I've debugged MIDI code with no MIDI devices, no real MIDI library. Same same LCDs and many other hardware bits I don't have or don't want to mess with. I wince when I see the tnagled code presented here too often with everything all mixed up, no good division between logic and hardware.

So if that describes anything going on in your largish sketch maybe this would be an opportunity to reorganize the code for the better. Better flexibility and readability and so forth.

a7

2 Likes

As an aside, memory corruption has completely unpredictable effects, which means that just about every example that one encounters seems like "the weirdest case".

1 Like

Make a full compileable sketch with only your suspected code parts.
There is a good chance that you will find your programming error on your own when you focus your search on smaller parts.

1 Like

@ david_2018, thank you for your advice, which gives a very interesting direction to my investigation!

Would you happen to know how to get the memory allocation table of the statically allocated objects?

Not sure how to get the memory allocation table.

With problem like this, I always start by making sure the IDE is set to show all warnings during compile. That can catch obvious things like for loops that write past the end of an array.

Next is to search for any references to an array, to check that the array index is not out of bounds.

Manipulation of text in a char array (c-string) is also a common source of problems. Using sprintf() with a buffer that is too small, or any function such as strcpy(), strcat(), etc, that might run past the end of the buffer, can cause problems. Be careful to allow space for the terminating null, and for any multi-byte characters when using UTF-8 encoding.
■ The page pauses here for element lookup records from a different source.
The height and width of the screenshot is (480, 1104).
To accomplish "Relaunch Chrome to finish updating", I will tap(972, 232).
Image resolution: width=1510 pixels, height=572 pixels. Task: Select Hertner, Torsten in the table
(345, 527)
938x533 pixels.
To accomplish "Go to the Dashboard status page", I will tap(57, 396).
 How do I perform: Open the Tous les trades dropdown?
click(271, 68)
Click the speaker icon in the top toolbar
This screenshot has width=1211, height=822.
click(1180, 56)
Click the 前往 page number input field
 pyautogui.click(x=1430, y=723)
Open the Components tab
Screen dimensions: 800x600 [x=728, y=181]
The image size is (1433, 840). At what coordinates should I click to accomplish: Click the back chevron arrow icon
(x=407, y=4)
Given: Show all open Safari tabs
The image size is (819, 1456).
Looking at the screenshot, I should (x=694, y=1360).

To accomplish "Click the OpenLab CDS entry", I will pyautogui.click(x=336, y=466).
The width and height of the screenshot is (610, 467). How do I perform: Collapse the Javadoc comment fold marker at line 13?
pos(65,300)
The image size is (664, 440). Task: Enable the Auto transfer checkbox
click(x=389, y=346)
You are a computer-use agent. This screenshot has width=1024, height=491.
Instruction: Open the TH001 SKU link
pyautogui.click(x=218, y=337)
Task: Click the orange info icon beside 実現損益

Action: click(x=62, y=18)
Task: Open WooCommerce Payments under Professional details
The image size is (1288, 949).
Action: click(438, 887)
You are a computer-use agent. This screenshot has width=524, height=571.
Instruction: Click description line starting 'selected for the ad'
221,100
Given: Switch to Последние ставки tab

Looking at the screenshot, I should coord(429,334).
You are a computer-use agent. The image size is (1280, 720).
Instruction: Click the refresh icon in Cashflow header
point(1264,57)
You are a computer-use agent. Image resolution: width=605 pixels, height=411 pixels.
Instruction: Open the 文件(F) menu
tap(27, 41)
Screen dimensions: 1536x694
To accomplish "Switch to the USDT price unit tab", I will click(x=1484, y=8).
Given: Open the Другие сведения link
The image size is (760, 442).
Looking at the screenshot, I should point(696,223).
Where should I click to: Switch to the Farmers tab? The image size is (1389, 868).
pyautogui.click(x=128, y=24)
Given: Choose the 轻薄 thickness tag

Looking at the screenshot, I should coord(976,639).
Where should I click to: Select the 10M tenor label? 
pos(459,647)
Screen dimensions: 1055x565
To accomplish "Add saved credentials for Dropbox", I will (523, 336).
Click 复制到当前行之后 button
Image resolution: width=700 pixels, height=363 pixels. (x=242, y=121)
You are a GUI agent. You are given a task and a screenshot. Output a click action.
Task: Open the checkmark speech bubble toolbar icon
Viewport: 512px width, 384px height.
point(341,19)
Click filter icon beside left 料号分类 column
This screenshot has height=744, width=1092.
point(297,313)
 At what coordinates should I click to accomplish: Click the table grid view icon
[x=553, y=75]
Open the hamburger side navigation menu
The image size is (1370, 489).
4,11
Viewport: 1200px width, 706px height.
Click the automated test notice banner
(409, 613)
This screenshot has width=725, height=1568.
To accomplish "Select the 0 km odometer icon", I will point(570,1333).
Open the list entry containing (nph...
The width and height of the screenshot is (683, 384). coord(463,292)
Be vary careful anywhere pointers are used.

1 Like

so it would be good to look at what global variable comes before or after TPMS[TYRECOUNT + 1] and how it's used

2 Likes

@ david_2018, both your comments nailed the problem!

I checked the memory map:
C:\Users\Alex\AppData\Local\Temp\arduino\sketches\<...> avr-objdump -t TPMS_Schrader_328_8.ino.elf
and got, in particular:

008001f6 l     O .bss   00000003 field3
008001f9 l     O .bss   00000091 TPMS

field3 was declared as
char field3[3];
and used in
sprintf(field3, "%3d", temperature);

It appears that I failed to include the space for the string-terminating null, resulting in the overwriting of the LSB of the initial member of structure TPMS.

Thank you very much for your advices which helped me to resolve the problem!

good learning opportunitiy to never use sprintf() again and prefer snprintf() instead

you'll know things failed if you do

if (snprintf(buffer, sizeof buffer, "Format string", ...) >= sizeof buffer) {
  // error - not enough space 
  ...
} else {
  // buffer contains what you expect
}
2 Likes

...or rely on the result being truncated. Which works especially well for things that end up on a display.

1 Like

indeed

This topic was automatically closed 180 days after the last reply. New replies are no longer allowed.